> **Stated exercise**:
Reproduce verbatim the lines from the one containing "Cancel the message" up to and including the one containing "Looking at the screenshot, I should [x=16, y=80].".

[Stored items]
==========

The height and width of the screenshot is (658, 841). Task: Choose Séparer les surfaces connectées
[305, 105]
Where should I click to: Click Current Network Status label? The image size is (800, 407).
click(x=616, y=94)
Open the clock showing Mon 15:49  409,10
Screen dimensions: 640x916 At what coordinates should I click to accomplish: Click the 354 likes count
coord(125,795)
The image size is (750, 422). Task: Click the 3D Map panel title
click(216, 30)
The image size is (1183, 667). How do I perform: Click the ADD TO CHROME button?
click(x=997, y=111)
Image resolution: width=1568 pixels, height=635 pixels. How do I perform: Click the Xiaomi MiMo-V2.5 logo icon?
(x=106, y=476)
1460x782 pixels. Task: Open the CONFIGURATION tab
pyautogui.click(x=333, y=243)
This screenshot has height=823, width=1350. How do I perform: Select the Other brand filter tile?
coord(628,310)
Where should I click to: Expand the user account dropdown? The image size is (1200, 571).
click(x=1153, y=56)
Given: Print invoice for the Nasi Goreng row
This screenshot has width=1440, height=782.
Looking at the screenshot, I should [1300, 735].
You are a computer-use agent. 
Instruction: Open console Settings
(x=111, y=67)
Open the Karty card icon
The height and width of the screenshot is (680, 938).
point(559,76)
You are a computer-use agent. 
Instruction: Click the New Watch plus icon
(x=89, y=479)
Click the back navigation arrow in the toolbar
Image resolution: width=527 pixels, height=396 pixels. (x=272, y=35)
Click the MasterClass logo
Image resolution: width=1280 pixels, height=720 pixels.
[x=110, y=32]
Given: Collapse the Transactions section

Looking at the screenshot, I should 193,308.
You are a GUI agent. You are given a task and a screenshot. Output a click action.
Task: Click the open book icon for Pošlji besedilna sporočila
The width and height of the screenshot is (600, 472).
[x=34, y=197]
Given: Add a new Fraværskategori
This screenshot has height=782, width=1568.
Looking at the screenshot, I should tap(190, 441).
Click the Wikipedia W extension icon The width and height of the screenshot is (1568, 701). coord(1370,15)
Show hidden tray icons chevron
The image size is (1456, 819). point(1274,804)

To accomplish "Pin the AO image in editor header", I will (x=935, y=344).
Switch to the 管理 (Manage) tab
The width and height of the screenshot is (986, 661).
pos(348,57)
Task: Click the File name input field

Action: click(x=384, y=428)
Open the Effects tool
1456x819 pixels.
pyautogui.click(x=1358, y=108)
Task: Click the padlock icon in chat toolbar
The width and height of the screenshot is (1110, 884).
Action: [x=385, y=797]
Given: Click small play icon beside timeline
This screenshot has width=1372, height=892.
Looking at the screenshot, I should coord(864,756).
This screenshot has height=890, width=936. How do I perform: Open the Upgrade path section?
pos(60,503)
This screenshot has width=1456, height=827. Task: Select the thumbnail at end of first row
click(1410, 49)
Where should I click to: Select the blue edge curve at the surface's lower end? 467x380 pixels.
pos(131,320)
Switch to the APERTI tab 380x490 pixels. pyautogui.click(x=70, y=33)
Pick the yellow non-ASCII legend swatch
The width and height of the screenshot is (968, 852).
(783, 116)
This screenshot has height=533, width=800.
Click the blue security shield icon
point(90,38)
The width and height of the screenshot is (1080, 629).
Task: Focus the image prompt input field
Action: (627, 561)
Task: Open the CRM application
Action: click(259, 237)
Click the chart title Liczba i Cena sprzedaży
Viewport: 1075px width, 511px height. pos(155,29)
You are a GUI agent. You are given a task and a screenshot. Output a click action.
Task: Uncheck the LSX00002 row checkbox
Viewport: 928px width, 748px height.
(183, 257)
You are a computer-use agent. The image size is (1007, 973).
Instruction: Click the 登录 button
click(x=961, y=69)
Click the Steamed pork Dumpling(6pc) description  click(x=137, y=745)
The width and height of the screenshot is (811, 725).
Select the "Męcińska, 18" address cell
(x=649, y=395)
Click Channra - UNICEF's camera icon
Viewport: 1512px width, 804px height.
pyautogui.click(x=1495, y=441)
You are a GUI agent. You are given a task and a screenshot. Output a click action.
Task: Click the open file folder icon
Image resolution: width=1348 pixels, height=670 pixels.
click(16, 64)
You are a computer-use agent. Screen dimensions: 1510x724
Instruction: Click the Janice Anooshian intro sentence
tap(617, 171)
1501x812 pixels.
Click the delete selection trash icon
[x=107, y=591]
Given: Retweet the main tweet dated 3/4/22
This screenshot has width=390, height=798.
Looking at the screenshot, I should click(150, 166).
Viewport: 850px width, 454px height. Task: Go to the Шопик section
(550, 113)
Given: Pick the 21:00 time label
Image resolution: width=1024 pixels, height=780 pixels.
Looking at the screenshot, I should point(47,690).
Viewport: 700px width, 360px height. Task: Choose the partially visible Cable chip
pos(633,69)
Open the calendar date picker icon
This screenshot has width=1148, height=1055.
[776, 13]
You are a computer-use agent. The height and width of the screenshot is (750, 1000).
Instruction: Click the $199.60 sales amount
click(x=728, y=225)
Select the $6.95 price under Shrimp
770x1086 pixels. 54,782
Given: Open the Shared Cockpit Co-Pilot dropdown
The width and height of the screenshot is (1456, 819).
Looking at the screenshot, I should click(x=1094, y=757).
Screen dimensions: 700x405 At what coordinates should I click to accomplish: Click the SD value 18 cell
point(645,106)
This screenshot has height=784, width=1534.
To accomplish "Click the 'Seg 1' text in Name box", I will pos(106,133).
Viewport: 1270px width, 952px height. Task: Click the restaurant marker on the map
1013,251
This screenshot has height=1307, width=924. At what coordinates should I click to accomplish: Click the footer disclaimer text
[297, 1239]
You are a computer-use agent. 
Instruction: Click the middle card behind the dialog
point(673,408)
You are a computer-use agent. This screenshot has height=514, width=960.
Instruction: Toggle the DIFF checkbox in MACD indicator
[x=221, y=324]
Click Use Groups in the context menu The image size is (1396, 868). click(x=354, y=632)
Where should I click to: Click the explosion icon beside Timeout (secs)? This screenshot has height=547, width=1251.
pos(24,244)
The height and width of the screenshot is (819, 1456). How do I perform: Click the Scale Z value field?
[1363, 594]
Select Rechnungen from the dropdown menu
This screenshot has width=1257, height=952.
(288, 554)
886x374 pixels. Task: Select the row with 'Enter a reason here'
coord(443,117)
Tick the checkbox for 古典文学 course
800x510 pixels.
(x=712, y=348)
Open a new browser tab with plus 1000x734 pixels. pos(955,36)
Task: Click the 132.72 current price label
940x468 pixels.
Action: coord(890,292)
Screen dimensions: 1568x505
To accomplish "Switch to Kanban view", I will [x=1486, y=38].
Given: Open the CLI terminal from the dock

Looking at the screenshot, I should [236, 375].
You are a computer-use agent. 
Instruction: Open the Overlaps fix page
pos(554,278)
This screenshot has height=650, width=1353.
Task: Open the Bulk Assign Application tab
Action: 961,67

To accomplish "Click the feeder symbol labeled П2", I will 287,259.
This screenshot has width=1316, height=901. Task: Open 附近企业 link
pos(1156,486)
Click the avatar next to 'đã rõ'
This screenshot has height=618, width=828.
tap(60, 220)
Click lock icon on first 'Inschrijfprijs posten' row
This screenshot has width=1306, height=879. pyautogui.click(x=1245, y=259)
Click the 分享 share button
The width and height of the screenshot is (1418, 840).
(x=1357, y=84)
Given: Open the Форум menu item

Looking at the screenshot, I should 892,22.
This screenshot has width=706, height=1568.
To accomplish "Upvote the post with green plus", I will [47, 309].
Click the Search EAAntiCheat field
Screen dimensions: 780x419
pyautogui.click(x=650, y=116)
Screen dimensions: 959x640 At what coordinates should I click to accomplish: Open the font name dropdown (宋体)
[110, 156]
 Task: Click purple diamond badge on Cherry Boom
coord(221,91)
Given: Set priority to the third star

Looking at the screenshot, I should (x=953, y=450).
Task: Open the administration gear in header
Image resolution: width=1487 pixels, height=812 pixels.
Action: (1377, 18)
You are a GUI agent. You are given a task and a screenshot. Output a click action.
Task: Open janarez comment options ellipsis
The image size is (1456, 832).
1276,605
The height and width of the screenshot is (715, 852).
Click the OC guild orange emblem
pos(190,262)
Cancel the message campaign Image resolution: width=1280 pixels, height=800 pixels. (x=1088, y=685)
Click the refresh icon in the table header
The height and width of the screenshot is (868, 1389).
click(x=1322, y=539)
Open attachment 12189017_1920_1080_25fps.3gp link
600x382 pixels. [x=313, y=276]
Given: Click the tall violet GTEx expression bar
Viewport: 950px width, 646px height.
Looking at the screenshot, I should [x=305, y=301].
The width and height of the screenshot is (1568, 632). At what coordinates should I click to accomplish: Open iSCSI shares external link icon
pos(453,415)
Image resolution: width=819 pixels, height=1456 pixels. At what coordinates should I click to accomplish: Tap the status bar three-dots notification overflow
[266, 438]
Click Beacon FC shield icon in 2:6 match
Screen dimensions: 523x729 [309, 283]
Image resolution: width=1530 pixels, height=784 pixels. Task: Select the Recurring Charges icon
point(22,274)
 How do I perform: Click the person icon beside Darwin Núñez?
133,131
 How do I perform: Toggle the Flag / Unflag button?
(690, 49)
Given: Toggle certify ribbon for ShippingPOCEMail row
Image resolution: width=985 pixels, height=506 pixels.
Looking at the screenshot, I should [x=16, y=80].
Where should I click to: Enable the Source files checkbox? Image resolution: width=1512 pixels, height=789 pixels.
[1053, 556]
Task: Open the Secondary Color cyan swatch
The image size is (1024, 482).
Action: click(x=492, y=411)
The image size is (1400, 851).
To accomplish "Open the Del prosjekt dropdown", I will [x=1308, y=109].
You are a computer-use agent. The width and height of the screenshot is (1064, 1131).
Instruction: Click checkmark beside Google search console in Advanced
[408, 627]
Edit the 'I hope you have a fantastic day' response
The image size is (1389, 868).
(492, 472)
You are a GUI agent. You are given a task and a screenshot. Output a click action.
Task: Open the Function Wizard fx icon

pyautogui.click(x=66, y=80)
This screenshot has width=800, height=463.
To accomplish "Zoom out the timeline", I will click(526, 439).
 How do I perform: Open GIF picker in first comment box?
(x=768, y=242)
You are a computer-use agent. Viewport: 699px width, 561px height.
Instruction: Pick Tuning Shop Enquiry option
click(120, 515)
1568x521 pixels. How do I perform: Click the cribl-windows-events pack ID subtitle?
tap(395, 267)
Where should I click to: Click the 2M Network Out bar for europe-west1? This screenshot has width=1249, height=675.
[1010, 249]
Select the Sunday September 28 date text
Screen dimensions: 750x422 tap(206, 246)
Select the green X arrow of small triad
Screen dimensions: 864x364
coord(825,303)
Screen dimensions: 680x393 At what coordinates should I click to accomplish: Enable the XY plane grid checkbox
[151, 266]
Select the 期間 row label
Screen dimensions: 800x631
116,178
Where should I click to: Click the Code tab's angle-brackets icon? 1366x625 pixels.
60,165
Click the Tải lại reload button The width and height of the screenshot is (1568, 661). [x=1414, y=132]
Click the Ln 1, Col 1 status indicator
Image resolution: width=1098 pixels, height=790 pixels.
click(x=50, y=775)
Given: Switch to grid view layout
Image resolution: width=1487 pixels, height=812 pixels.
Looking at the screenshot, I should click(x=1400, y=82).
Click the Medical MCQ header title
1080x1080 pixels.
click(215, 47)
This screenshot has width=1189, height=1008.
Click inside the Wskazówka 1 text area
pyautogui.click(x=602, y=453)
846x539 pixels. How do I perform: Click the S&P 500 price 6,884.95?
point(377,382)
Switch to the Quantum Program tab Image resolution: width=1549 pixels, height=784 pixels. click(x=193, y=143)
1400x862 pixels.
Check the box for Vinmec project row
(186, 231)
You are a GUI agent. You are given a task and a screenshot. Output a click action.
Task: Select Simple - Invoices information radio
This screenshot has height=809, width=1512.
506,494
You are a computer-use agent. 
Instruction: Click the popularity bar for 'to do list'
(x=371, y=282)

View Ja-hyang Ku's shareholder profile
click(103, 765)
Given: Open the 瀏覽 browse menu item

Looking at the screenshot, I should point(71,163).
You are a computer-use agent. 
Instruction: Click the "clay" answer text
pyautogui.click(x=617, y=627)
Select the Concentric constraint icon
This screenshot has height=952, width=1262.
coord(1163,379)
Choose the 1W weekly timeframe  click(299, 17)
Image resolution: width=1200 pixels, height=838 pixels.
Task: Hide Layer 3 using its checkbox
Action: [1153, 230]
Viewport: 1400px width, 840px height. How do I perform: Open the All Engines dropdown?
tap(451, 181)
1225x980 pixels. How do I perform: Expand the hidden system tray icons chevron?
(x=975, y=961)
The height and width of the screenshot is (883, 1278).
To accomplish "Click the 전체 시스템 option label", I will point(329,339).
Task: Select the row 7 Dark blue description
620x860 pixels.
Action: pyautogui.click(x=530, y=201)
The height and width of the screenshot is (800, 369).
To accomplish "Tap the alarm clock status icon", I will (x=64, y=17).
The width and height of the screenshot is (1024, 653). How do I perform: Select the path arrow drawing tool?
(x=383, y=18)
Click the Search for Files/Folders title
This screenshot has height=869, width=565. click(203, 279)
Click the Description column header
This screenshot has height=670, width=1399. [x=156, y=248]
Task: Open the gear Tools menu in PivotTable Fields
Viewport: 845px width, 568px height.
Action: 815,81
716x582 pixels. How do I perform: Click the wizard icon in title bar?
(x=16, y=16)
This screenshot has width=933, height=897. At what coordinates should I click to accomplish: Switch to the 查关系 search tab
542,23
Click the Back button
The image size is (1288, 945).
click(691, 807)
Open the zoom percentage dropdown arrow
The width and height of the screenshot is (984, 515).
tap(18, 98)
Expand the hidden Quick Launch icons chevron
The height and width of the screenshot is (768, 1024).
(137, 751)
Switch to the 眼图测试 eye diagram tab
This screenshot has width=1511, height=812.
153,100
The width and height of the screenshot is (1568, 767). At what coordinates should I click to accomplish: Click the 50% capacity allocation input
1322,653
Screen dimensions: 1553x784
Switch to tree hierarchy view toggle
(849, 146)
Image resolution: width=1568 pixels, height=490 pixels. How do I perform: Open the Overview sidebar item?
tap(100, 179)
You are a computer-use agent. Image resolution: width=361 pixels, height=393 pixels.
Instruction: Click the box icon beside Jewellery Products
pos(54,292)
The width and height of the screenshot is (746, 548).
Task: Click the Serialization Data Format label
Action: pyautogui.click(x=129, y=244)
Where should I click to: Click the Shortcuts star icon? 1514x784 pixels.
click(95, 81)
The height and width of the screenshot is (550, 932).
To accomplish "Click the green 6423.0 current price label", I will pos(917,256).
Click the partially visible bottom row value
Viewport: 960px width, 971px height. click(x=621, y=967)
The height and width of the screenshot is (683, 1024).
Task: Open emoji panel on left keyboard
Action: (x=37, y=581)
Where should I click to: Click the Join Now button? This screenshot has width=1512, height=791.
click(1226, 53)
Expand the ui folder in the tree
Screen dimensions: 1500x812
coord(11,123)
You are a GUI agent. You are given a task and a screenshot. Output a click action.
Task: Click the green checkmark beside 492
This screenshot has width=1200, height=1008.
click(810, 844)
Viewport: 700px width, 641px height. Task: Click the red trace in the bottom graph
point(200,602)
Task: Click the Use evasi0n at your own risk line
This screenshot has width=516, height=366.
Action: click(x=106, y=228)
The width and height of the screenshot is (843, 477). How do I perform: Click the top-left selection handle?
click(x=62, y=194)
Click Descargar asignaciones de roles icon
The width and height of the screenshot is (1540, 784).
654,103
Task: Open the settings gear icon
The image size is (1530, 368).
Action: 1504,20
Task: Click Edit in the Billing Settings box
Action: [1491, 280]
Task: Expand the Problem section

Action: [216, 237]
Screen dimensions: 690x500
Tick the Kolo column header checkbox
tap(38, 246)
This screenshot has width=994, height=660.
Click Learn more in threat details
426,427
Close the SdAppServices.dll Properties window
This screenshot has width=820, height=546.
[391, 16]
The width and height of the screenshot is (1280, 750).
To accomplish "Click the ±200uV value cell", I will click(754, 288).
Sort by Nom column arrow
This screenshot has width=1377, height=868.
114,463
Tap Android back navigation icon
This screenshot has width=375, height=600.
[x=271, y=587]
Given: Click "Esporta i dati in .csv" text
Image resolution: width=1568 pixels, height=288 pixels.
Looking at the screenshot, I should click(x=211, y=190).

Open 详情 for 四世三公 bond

==========

> **Response for this exercise**:
Cancel the message campaign Image resolution: width=1280 pixels, height=800 pixels. (x=1088, y=685)
Click the refresh icon in the table header
The height and width of the screenshot is (868, 1389).
click(x=1322, y=539)
Open attachment 12189017_1920_1080_25fps.3gp link
600x382 pixels. [x=313, y=276]
Given: Click the tall violet GTEx expression bar
Viewport: 950px width, 646px height.
Looking at the screenshot, I should [x=305, y=301].
The width and height of the screenshot is (1568, 632). At what coordinates should I click to accomplish: Open iSCSI shares external link icon
pos(453,415)
Image resolution: width=819 pixels, height=1456 pixels. At what coordinates should I click to accomplish: Tap the status bar three-dots notification overflow
[266, 438]
Click Beacon FC shield icon in 2:6 match
Screen dimensions: 523x729 [309, 283]
Image resolution: width=1530 pixels, height=784 pixels. Task: Select the Recurring Charges icon
point(22,274)
 How do I perform: Click the person icon beside Darwin Núñez?
133,131
 How do I perform: Toggle the Flag / Unflag button?
(690, 49)
Given: Toggle certify ribbon for ShippingPOCEMail row
Image resolution: width=985 pixels, height=506 pixels.
Looking at the screenshot, I should [x=16, y=80].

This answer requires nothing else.